▸ **ASSIGNMENT**
Copy the records exactly. Every line must match.

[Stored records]
☆ ☆ ☆ ☆

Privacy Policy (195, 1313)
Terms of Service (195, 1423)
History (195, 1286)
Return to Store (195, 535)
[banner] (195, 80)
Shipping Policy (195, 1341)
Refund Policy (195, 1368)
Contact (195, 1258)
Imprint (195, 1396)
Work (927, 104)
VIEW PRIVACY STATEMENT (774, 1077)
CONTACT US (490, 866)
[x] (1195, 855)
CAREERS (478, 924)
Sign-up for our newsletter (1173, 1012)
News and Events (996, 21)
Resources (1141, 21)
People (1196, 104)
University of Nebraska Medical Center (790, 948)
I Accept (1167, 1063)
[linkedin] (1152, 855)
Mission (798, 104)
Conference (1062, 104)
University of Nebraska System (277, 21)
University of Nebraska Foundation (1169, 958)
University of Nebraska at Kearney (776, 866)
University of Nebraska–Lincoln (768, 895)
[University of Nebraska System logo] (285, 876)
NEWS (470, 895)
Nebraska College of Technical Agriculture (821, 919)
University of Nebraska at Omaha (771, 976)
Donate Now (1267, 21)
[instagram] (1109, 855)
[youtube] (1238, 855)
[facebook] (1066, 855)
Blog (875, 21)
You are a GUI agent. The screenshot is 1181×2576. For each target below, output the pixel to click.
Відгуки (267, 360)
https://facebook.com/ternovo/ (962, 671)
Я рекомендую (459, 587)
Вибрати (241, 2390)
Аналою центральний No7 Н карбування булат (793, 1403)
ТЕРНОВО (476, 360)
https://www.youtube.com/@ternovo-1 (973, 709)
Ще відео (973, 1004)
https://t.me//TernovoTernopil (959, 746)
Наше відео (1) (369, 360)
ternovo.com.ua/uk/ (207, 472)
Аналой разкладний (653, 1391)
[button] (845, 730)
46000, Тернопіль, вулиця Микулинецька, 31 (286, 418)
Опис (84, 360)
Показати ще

☆ ☆ ☆ ☆

▸ **EXERCISE RESULT**
Privacy Policy (195, 1313)
Terms of Service (195, 1423)
History (195, 1286)
Return to Store (195, 535)
[banner] (195, 80)
Shipping Policy (195, 1341)
Refund Policy (195, 1368)
Contact (195, 1258)
Imprint (195, 1396)
Work (927, 104)
VIEW PRIVACY STATEMENT (774, 1077)
CONTACT US (490, 866)
[x] (1195, 855)
CAREERS (478, 924)
Sign-up for our newsletter (1173, 1012)
News and Events (996, 21)
Resources (1141, 21)
People (1196, 104)
University of Nebraska Medical Center (790, 948)
I Accept (1167, 1063)
[linkedin] (1152, 855)
Mission (798, 104)
Conference (1062, 104)
University of Nebraska System (277, 21)
University of Nebraska Foundation (1169, 958)
University of Nebraska at Kearney (776, 866)
University of Nebraska–Lincoln (768, 895)
[University of Nebraska System logo] (285, 876)
NEWS (470, 895)
Nebraska College of Technical Agriculture (821, 919)
University of Nebraska at Omaha (771, 976)
Donate Now (1267, 21)
[instagram] (1109, 855)
[youtube] (1238, 855)
[facebook] (1066, 855)
Blog (875, 21)
You are a GUI agent. The screenshot is 1181×2576. For each target below, output the pixel to click.
Відгуки (267, 360)
https://facebook.com/ternovo/ (962, 671)
Я рекомендую (459, 587)
Вибрати (241, 2390)
Аналою центральний No7 Н карбування булат (793, 1403)
ТЕРНОВО (476, 360)
https://www.youtube.com/@ternovo-1 (973, 709)
Ще відео (973, 1004)
https://t.me//TernovoTernopil (959, 746)
Наше відео (1) (369, 360)
ternovo.com.ua/uk/ (207, 472)
Аналой разкладний (653, 1391)
[button] (845, 730)
46000, Тернопіль, вулиця Микулинецька, 31 (286, 418)
Опис (84, 360)
Показати ще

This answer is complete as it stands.